Autor: Anton Jungo
Wie hoch war der Schaden, den die KGV nach dem Wirbelsturm Lothar entschädigen musste?
Innerhalb von drei Stunden wurden rund 15 000 Gebäude beschädigt. Die Schadensumme belief sich auf 45 Millionen Franken. Das war damals der höchste Betrag, den die kantonale Gebäudeversicherung seit ihrer Gründung im Jahr 1812 für ein einzelnes Schadensereignis vergüten musste.

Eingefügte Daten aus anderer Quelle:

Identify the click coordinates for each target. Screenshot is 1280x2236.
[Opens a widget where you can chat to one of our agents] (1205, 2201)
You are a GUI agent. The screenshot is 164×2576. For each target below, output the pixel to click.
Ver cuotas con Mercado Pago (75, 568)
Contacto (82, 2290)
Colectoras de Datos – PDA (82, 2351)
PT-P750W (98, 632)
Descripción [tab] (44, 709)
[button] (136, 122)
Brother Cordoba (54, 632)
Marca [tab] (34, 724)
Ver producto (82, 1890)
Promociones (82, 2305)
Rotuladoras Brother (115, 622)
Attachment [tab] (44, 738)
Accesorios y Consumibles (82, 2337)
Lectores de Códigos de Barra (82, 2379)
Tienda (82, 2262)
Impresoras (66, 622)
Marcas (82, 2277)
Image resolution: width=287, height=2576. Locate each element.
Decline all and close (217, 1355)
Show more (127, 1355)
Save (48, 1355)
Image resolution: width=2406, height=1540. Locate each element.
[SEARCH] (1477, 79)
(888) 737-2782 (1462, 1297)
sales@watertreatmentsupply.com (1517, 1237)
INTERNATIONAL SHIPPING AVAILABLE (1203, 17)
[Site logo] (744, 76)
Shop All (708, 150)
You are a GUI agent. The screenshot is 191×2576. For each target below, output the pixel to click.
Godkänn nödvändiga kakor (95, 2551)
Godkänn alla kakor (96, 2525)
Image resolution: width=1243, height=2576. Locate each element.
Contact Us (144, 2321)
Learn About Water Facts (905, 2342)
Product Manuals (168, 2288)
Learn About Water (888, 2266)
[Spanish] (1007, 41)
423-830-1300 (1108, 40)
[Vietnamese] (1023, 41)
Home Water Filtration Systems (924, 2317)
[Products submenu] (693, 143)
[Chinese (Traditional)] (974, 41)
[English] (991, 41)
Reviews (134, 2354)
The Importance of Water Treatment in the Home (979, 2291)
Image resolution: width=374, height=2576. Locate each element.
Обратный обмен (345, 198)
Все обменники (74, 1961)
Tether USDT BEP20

In der Zwischenzeit wurde dieser Betrag übertroffen. Am 23. Juli 2009 hat ein Hagelunwetter vor allem im Glane-, Saane- und Sensebezirk 17 000 Gebäude beschädigt. Die Schadensumme beläuft sich auf rund 130 Millionen Franken.
Die KGV hat auf das Ereignis vom 26. Dezember 1999 sehr rasch reagiert. In jedem Bezirk wurde eine Schadensmeldestelle eingerichtet, und die Betroffenen konnten die Schäden direkt bei den Schätzungskommissionen ihrer Bezirke melden.
Wo richtete Lothar vor allem Schäden an?
Betroffen war das ganze Gebiet des Kantons Freiburg; vor allem aber der Vivisbach-, der Greyerz-, der Saane- und der Seebezirk. Beschädigt wurden vor allem Hausdächer und -fassaden, aber auch leicht gebaute Maschinenschuppen. Gebäude wurden auch durch umgestürzte Bäume beschädigt.
In Attalens stürzte das Kirchturmdach während des Gottesdienstes auf den Friedhof, und auf dem Schwyberg wurde das Restaurant zerstört. Den wohl spektakulärsten Vorfall sah ich in Broc, wo ein ganzes Hausdach wie ein Regenschirm über die Kantonsstrasse hinweg auf den Dorfplatz getragen wurde. Zum Glück kamen keine Personen zu Schaden.
Bei der Schadenaufnahme habe ich von den Leuten auch viele persönliche Erlebnisse erfahren. Manche glaubten tatsächlich, der Weltuntergang stehe bevor. Das war – einige Tage vor dem Jahrtausendwechsel – auch nicht besonders erstaunlich.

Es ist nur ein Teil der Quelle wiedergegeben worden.